When this fails (cerebral pathology)= nystagmus- rapid flick- saccadic eye movements rotating eye against movement/ direction of rotation
How do you test vestibular function?
- Post-rotatory Nystagmus- Accelerated on chair (left rotation= left nystagmus)
- Caloric Stimulation- wash outter ear with
-Cold= Nystagmus away from affected side
-Hot= Nystagmus towards affected side
Temp diffference from core travels through thin bone- acts on endolymph
C(old) O(opposite beating nystagmus) W(arm) S(ame)
How does Kinetosis occur?
Motion Sickness
Via maintained stimulation of vestibular system in absence of movement
= nausea, vomiting, dizziness, BP drop, sweating (autonomic symptoms as visual + vestibular system saying different things)
What are the layers of the cornea? (from the layers that touches the air to touching the iris)
- Stratified squamous non-keratinised epithelium
- Bowmans Membrane (cant regenerate past here)
- Stroma- regularly arranged collagen NO BV- lets light through
- Descemets Layer- basement membrane of endothelium
- Endothelium- simple squamous
At what point in the eye, if damage occurs after here, is regeneration no longer possible?
After Bowmans Capsulr
Damage- Scar tissue (harder for light to ge through)
Why is there no BV in the stroma?
Let light through
What is the job of the endothelial cells in the innermost (5th) layer of the eye)
Has a pump that actively pumps aqueous humour out (as if gets into stroma will destroy the arrangement)
How does the cornea receive nutrition?
-Tear fluid (outside)
- Aqeuous Humour (inside)
- Sclera
Doesn’t have it’s own nutrition
Where is aqueous humour produced? How does it circulate?
Produced by ciliary body(posterior chamber)- angle- (anterior chamber) meshwork of trabecular- schemes canal- out via aqueous- episcleral veins
Out-take is balanced by rate of secretion= maintainable of intra-ocular pressure
What is the function of aqueous humour?
Gives nutrients and O2 to lens (no direct BS) + cornea
Pressure (21mmHg) keeps eyeball shape
Why is a corneal transplant considered ‘less risky’ than others?

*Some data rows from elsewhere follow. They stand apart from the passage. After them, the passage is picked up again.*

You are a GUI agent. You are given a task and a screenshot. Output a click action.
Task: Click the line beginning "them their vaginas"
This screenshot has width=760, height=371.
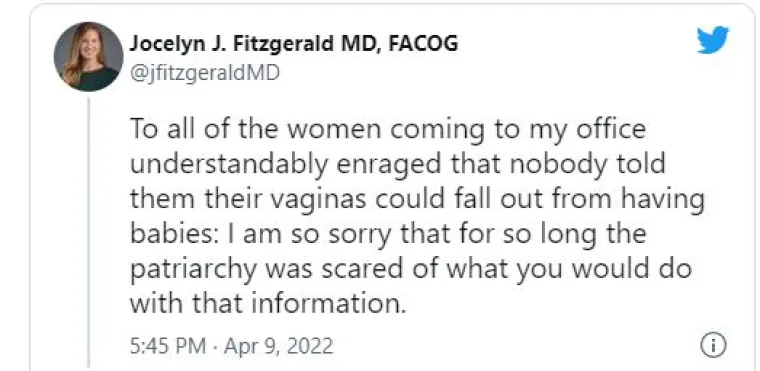pos(417,200)
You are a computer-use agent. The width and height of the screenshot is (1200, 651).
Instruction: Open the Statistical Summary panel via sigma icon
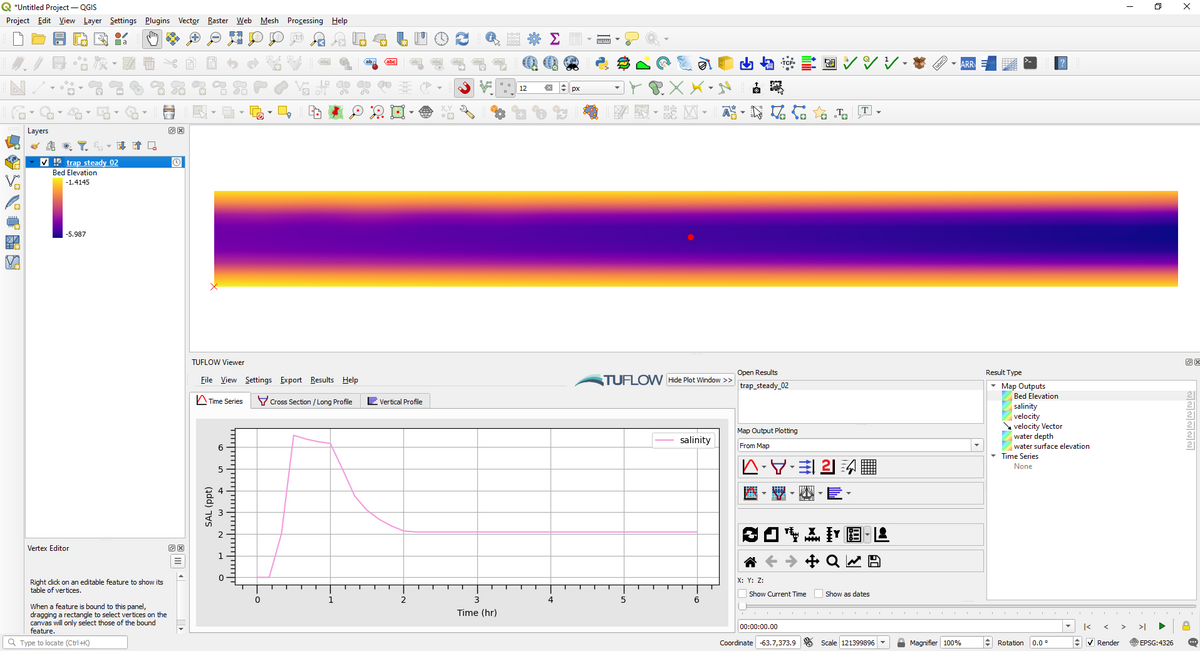[x=553, y=38]
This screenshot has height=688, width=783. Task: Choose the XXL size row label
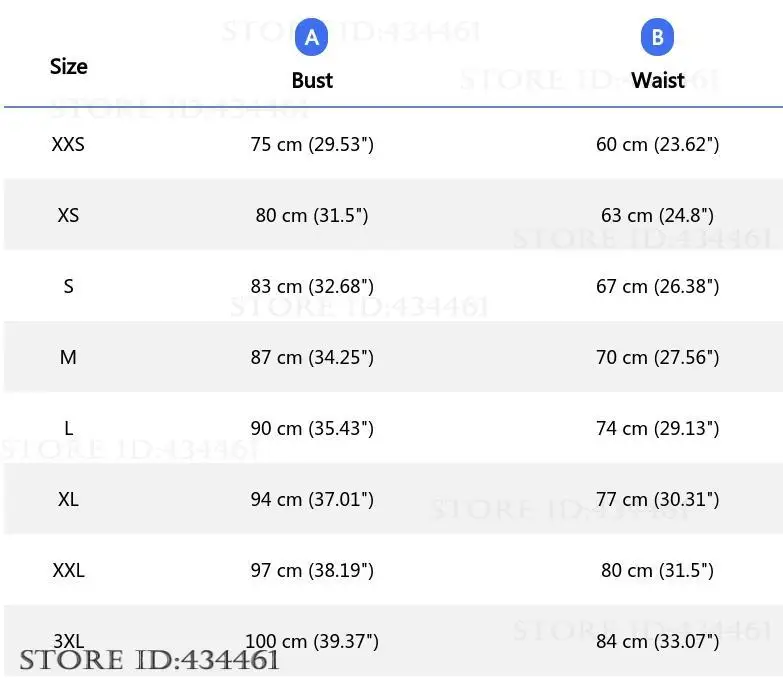[68, 570]
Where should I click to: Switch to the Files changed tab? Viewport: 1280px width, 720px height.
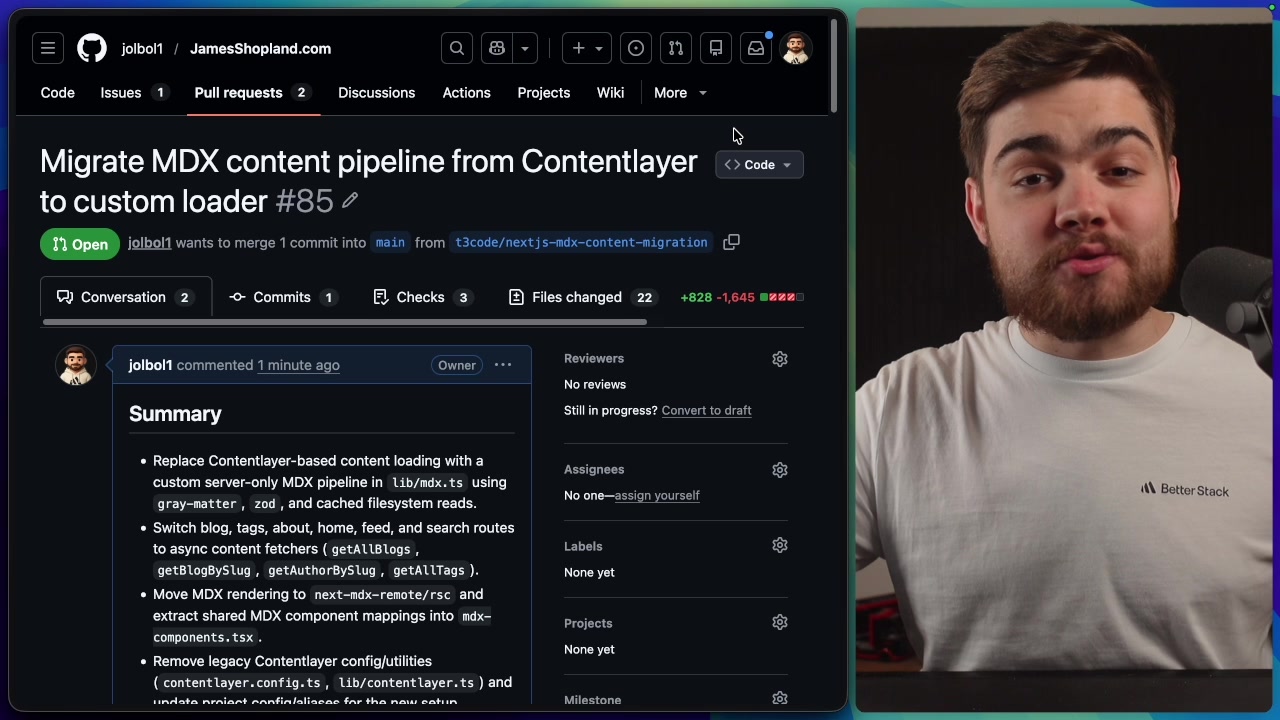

Why is the eye considered an ‘immune privileged’ organ?
Corneal is avascular so there is less chance of foreign bodies (other peoples cells) being detected by immune cells= no immune response so immune privileged
What is the lens?
Transparent crystalline biconvex structure suspended by zonules (suspensory ligaments) from a ciliary body- ability to change the eyes shape.
NOTE: Any new fibres formed will compact old= opaque= cataracts
What is the tear film made up of? What’s its job?
- Oily- Tarsal Plate (stops aqueous evaporating too quickly)
- Aqueous- Lacrimal Glands
- Mucinous- Conjunctiva
When Aqueous layer evaporates (7s) then oil layer touches the conjunctiva- blink- more from lacrimal gland
What is the path and function of tear film?
Lacrimal gland (top left of eye)- across eye when blink- out via lacrimal sac- lacrimal canal (nose)
Functions-
1. Cornea moist, prevents drying
2. wash away foreign bodies
3. Antibodies + lysosomes to kill bacteria
4. Smooth surface for refraction
Can see surface via fluroscene dye (goes green in light refraction)
Where is the vitreous humour located?
Space between lens and retina (vitreous chamber)
Where is the aqueous humour located?
Space between lens and cornea (anterior chamber)
How many layers does the retina have? What are the important ones?
10 layers
- Nerve Fibre Layer
- Rods + Cones layer
- Pigment epithelial layer
What is the purpose of the choroid + how is it vascularised?
Supply outter layers of the retina with blood.